** start of DATASET CONTENT **
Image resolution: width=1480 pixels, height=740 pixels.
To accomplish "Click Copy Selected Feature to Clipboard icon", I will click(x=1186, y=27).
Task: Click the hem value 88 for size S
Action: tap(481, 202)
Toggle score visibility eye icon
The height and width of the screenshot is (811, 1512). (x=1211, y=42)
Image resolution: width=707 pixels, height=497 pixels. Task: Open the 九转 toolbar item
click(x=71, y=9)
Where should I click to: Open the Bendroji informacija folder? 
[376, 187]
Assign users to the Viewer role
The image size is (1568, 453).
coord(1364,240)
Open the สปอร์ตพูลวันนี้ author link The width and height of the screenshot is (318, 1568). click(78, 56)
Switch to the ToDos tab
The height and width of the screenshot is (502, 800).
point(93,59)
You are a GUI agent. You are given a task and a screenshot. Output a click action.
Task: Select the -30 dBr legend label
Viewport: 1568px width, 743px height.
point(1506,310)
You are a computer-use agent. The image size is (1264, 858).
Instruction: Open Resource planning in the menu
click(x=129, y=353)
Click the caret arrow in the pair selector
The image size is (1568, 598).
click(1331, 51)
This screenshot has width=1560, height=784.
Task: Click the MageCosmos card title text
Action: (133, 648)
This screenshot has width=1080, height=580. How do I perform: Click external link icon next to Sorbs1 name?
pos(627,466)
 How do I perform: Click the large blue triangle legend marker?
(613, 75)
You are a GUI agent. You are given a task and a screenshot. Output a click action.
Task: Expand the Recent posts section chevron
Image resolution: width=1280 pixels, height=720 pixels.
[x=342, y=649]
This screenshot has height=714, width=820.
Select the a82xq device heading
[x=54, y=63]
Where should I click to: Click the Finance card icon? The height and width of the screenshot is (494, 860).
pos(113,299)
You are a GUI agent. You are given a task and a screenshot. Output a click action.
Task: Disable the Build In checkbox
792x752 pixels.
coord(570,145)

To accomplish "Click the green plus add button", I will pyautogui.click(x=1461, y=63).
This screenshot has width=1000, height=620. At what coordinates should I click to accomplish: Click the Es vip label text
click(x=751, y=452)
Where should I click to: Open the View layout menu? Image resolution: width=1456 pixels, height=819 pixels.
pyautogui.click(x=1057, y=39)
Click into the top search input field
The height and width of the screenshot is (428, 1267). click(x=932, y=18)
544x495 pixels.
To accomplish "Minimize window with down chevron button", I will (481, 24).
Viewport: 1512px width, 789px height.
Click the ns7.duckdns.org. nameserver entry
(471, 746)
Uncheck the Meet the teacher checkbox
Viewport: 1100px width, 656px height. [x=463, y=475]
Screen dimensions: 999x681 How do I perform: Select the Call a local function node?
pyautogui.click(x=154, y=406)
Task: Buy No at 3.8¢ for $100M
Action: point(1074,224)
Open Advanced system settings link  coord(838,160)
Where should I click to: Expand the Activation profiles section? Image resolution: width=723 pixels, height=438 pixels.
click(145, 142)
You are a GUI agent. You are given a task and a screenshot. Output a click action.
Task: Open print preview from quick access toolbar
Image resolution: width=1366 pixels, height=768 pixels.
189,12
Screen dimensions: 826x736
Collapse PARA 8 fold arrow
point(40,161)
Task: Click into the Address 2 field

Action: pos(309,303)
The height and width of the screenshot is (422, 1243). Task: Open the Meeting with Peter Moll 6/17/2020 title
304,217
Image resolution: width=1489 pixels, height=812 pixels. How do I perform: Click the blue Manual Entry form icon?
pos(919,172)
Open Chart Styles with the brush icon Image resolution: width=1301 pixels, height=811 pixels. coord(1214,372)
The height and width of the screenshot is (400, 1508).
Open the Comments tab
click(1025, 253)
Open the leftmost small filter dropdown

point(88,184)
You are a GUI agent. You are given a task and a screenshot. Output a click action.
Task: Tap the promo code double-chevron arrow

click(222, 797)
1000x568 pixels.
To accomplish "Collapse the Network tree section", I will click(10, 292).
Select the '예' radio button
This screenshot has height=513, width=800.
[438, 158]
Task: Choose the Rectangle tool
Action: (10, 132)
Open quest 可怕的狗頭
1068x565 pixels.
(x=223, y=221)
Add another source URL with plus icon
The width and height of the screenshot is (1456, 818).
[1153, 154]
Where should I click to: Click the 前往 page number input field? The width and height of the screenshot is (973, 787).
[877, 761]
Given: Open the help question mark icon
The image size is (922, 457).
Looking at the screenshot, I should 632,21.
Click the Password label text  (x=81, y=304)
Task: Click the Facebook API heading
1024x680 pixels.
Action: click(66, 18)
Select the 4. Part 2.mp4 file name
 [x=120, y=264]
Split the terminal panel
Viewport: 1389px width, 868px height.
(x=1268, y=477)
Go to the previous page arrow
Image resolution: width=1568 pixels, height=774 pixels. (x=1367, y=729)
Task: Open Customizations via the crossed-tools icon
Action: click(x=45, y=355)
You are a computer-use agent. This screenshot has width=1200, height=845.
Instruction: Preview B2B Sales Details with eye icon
** end of DATASET CONTENT **
• PROBLEM DETAILS:
Swap every "computer-use agent" in the records for "desktop assistant", leaving the rest of each line as it is.

• EXERCISE ANSWER:
Image resolution: width=1480 pixels, height=740 pixels.
To accomplish "Click Copy Selected Feature to Clipboard icon", I will click(x=1186, y=27).
Task: Click the hem value 88 for size S
Action: tap(481, 202)
Toggle score visibility eye icon
The height and width of the screenshot is (811, 1512). (x=1211, y=42)
Image resolution: width=707 pixels, height=497 pixels. Task: Open the 九转 toolbar item
click(x=71, y=9)
Where should I click to: Open the Bendroji informacija folder? 
[376, 187]
Assign users to the Viewer role
The image size is (1568, 453).
coord(1364,240)
Open the สปอร์ตพูลวันนี้ author link The width and height of the screenshot is (318, 1568). click(78, 56)
Switch to the ToDos tab
The height and width of the screenshot is (502, 800).
point(93,59)
You are a GUI agent. You are given a task and a screenshot. Output a click action.
Task: Select the -30 dBr legend label
Viewport: 1568px width, 743px height.
point(1506,310)
You are a desktop assistant. The image size is (1264, 858).
Instruction: Open Resource planning in the menu
click(x=129, y=353)
Click the caret arrow in the pair selector
The image size is (1568, 598).
click(1331, 51)
This screenshot has width=1560, height=784.
Task: Click the MageCosmos card title text
Action: (133, 648)
This screenshot has width=1080, height=580. How do I perform: Click external link icon next to Sorbs1 name?
pos(627,466)
 How do I perform: Click the large blue triangle legend marker?
(613, 75)
You are a GUI agent. You are given a task and a screenshot. Output a click action.
Task: Expand the Recent posts section chevron
Image resolution: width=1280 pixels, height=720 pixels.
[x=342, y=649]
This screenshot has height=714, width=820.
Select the a82xq device heading
[x=54, y=63]
Where should I click to: Click the Finance card icon? The height and width of the screenshot is (494, 860).
pos(113,299)
You are a GUI agent. You are given a task and a screenshot. Output a click action.
Task: Disable the Build In checkbox
792x752 pixels.
coord(570,145)

To accomplish "Click the green plus add button", I will pyautogui.click(x=1461, y=63).
This screenshot has width=1000, height=620. At what coordinates should I click to accomplish: Click the Es vip label text
click(x=751, y=452)
Where should I click to: Open the View layout menu? Image resolution: width=1456 pixels, height=819 pixels.
pyautogui.click(x=1057, y=39)
Click into the top search input field
The height and width of the screenshot is (428, 1267). click(x=932, y=18)
544x495 pixels.
To accomplish "Minimize window with down chevron button", I will (481, 24).
Viewport: 1512px width, 789px height.
Click the ns7.duckdns.org. nameserver entry
(471, 746)
Uncheck the Meet the teacher checkbox
Viewport: 1100px width, 656px height. [x=463, y=475]
Screen dimensions: 999x681 How do I perform: Select the Call a local function node?
pyautogui.click(x=154, y=406)
Task: Buy No at 3.8¢ for $100M
Action: point(1074,224)
Open Advanced system settings link  coord(838,160)
Where should I click to: Expand the Activation profiles section? Image resolution: width=723 pixels, height=438 pixels.
click(145, 142)
You are a GUI agent. You are given a task and a screenshot. Output a click action.
Task: Open print preview from quick access toolbar
Image resolution: width=1366 pixels, height=768 pixels.
189,12
Screen dimensions: 826x736
Collapse PARA 8 fold arrow
point(40,161)
Task: Click into the Address 2 field

Action: pos(309,303)
The height and width of the screenshot is (422, 1243). Task: Open the Meeting with Peter Moll 6/17/2020 title
304,217
Image resolution: width=1489 pixels, height=812 pixels. How do I perform: Click the blue Manual Entry form icon?
pos(919,172)
Open Chart Styles with the brush icon Image resolution: width=1301 pixels, height=811 pixels. coord(1214,372)
The height and width of the screenshot is (400, 1508).
Open the Comments tab
click(1025, 253)
Open the leftmost small filter dropdown

point(88,184)
You are a GUI agent. You are given a task and a screenshot. Output a click action.
Task: Tap the promo code double-chevron arrow

click(222, 797)
1000x568 pixels.
To accomplish "Collapse the Network tree section", I will click(10, 292).
Select the '예' radio button
This screenshot has height=513, width=800.
[438, 158]
Task: Choose the Rectangle tool
Action: (10, 132)
Open quest 可怕的狗頭
1068x565 pixels.
(x=223, y=221)
Add another source URL with plus icon
The width and height of the screenshot is (1456, 818).
[1153, 154]
Where should I click to: Click the 前往 page number input field? The width and height of the screenshot is (973, 787).
[877, 761]
Given: Open the help question mark icon
The image size is (922, 457).
Looking at the screenshot, I should 632,21.
Click the Password label text  (x=81, y=304)
Task: Click the Facebook API heading
1024x680 pixels.
Action: click(66, 18)
Select the 4. Part 2.mp4 file name
 [x=120, y=264]
Split the terminal panel
Viewport: 1389px width, 868px height.
(x=1268, y=477)
Go to the previous page arrow
Image resolution: width=1568 pixels, height=774 pixels. (x=1367, y=729)
Task: Open Customizations via the crossed-tools icon
Action: click(x=45, y=355)
You are a desktop assistant. This screenshot has width=1200, height=845.
Instruction: Preview B2B Sales Details with eye icon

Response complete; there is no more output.